Hepimiz Londra’nın kuzeyinde müzik çalarken tanıştık. Akılların ve plak
koleksiyonlarının çok doğal bir buluşmasıydı. İçrek ve avangart olana karşı ortak
bir ilgiyi, aynı zamanda da dünyanın her yerinden kütüphane müziği ve cazla
60’lar psikedelik müziğinin bazı akımlarına karşı derin bir sevgiyi
paylaşıyoruz. Diğerlerine hitap ediyor gibi duran bir avuç dolusu şarkı
yazmıştım, ama bunun ötesinde, ilk andan itibaren bir odada toplanınca aramızda
gerçek bir kimya vardı.
Kuruluşundan beri grubun hep çok
kuvvetli bir görsel unsuru ve estetiği oldu.

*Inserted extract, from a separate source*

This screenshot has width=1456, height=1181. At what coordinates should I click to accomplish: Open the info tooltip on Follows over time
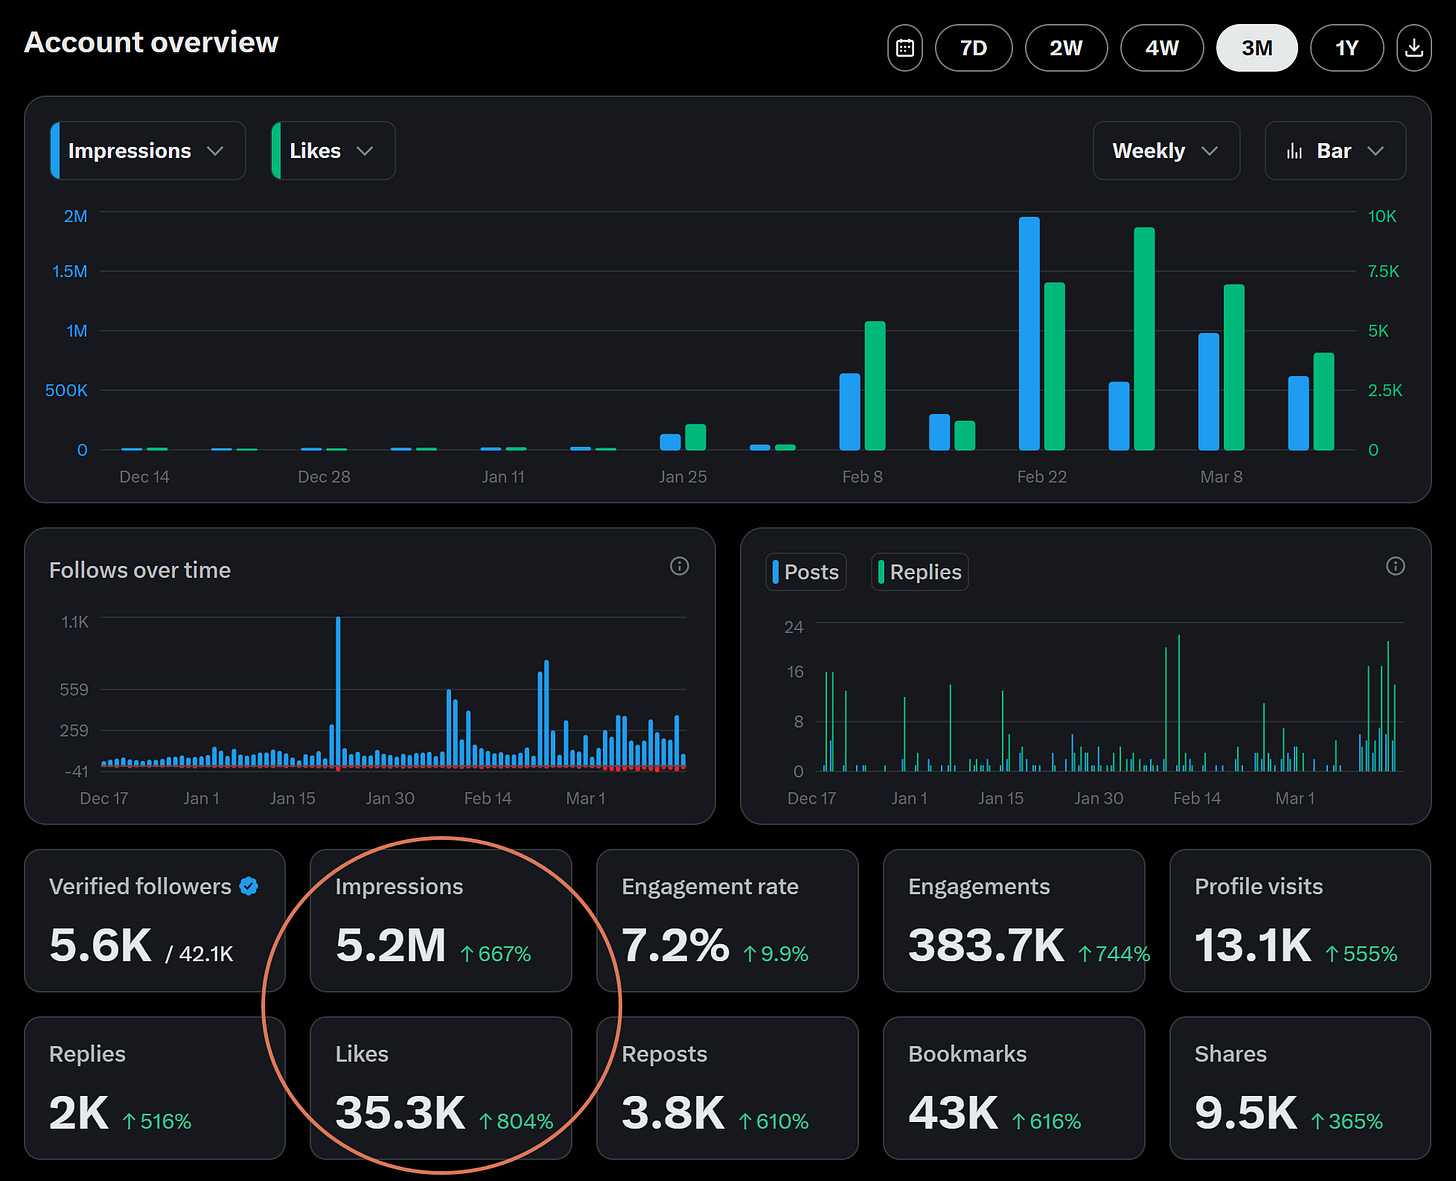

Görsel ilham kaynaklarınızın
arasında neler var ve bunu canlı performanslarınıza nasıl taşıdınız?
Başladığı andan itibaren Vanishing Twin ile müziğin yalnızca bir parçasını
oluşturduğu bir dünyayı yaratmak istediğimi biliyordum. Benim için içerisine
adım attığın bir evren yaratmak çok daha heyecan verici. Grubun her elemanı da
müziğin yanı sıra bir şekilde görsel sanatla uğraşıyor, o yüzden albüm için
sanat çalışmalarını, videoları, fotoğraf, animasyon ve objeleri bizim yapmamız
doğaldı. Etrafımızdaki o kadar çok şeyden de ilham alıyoruz ki, içrek sinemanın
öncüleri [Alejandro] Jodorowsky ve Kenneth Anger’dan
Sürrealist kolaj sanatçısı Hannah Hoch’a,
1960’lar prodüksiyon müziğinin grafik albüm kapaklarından güncel dünya düzenini
reddeden ve anlamsızlığına dikkat çeken Bauhaus ve Dadacılara.

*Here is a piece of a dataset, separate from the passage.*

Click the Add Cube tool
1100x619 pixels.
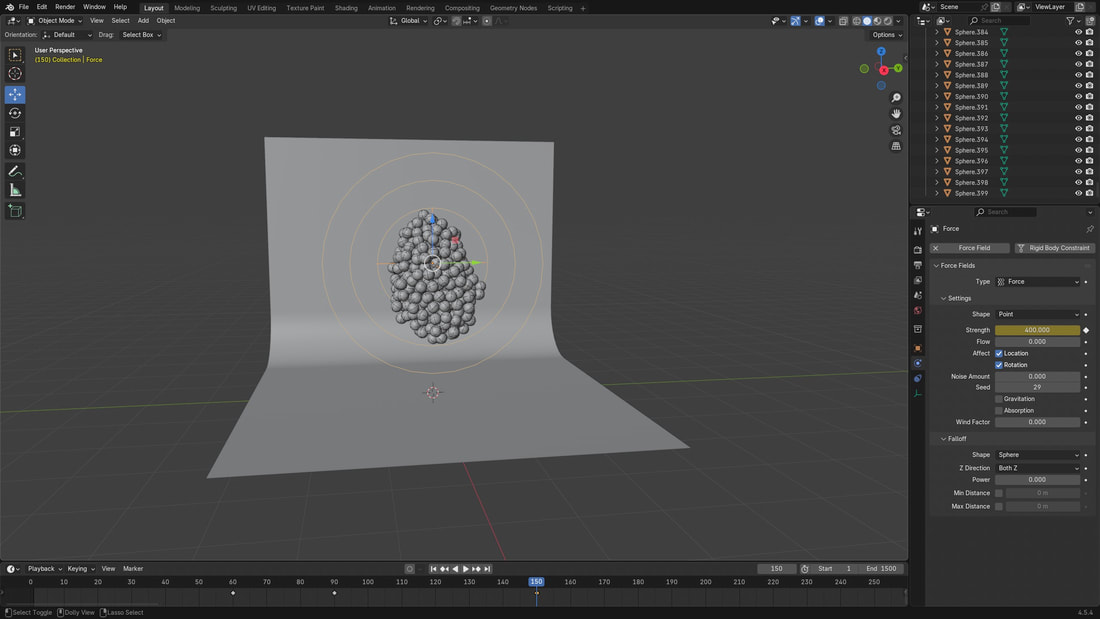[15, 211]
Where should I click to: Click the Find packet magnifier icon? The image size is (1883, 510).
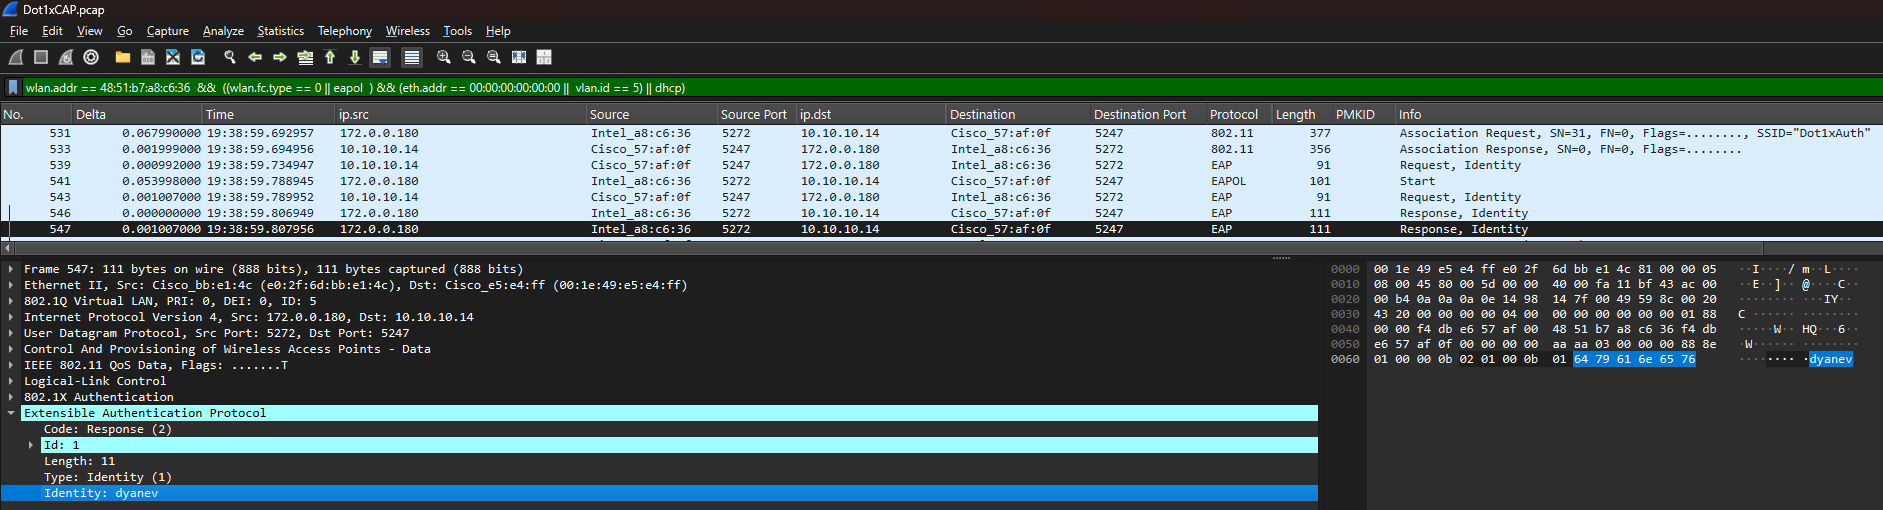pos(230,57)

En son kaydınız olan 2018’in doğaçlama ve enstrümantal yayını Magic & Machines tek bir gecede
kaydedilmişti. Bu deneyimden kazandığınız çıkarımlar neler?

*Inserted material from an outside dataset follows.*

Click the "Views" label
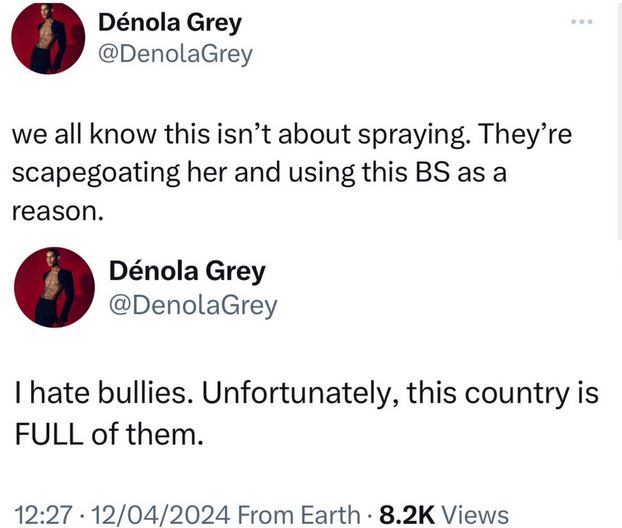 click(x=476, y=515)
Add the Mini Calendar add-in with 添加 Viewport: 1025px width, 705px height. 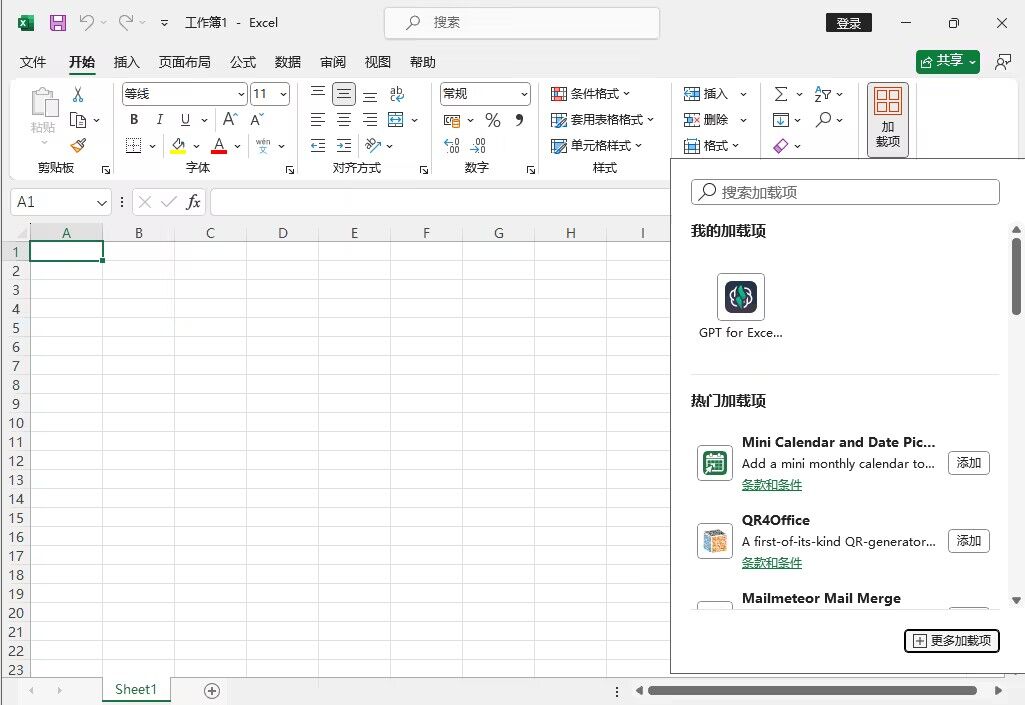(x=969, y=463)
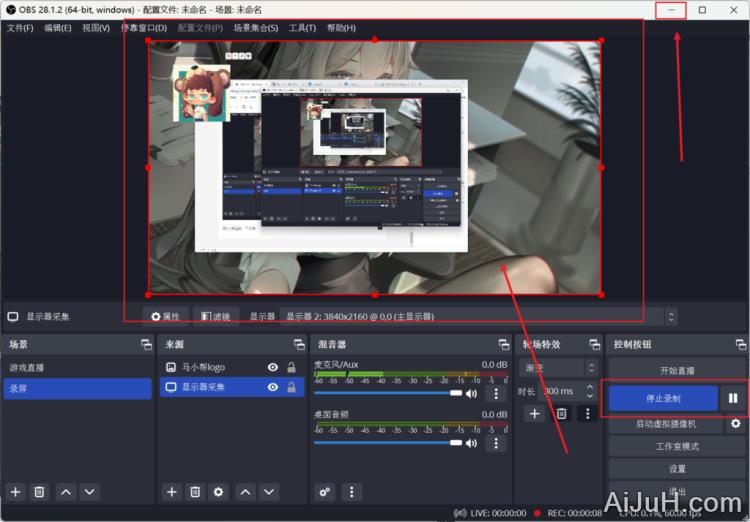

Şehirden ayrılıp alışılmadık bir yere kurulmak yaratıcılık açısından bizim için
her zaman harika bir formül olmuştur. Odaklanmanın yoğunluğu ve dikkat dağıtan
her şeyden soyutlanma, ama aynı zamanda da profesyonel bir stüdyo ortamının
dışında olmak çok değerli. Stüdyo ortamını kendiniz kurduğunuz zaman gerçekten
kendiniz gibi ses üretme ihtimaliniz, daha tuhaf ve tanımlanamayan sesler
yaratma olasılığınız daha yüksek. Aralık 2017’de arabayla Sudbury’de bir
değirmene gittik ve geçici bir stüdyo kurduk. Magic & Machinesolacak kaydı gerçekleştirdiğimizde de
sanırım buradaki ilk geceydi. Belirli bir ajanda olmadan çalıyorduk sadece;
ortama yerleşiyor ve sırf seslerimizi, nasıl uyum sağladığımızı test ediyorduk.
Ondan sonra da daha kısa parçalara ve şarkıları düzenlemeye odaklandık,
bunlardan bazıları da albüme girdi.
Yeni albüm Age of
Immunology’nin kayıt
süreci nasıl gelişti? Her şey nasıl bir araya geldi ve Malcolm Catto’yla
yeniden çalışmak nasıldı?
Albüm gerçekten farklı yerlerde yapılmış kayıtlardan oluşan bir kolaj. Canlı
kayıtların temeli değirmenden geliyor, ama bazı diğer şarkılar birkaç Londra
stüdyosundan, Quaermass (Malcolm Catto)
ve Wilton Way’den (Syd Kemp)
geldi ve bir şarkı da Hırvatistan’ın Krk adasında, sahnede kaydedildi. Ama
prodüksiyon, düzenleme ve overdub kayıtlarının büyük bir kısmı benim
Margate’teki ev stüdyomdan geldi. Deniz kenarına taşınmak albüm çalışmalarının
başladığı zamana tekabül etti, o yüzden de albümün tınısı evin tepesinde,
denize bakan ufacık bir odadaki ekipman ve atmosferle çok bağlantılı.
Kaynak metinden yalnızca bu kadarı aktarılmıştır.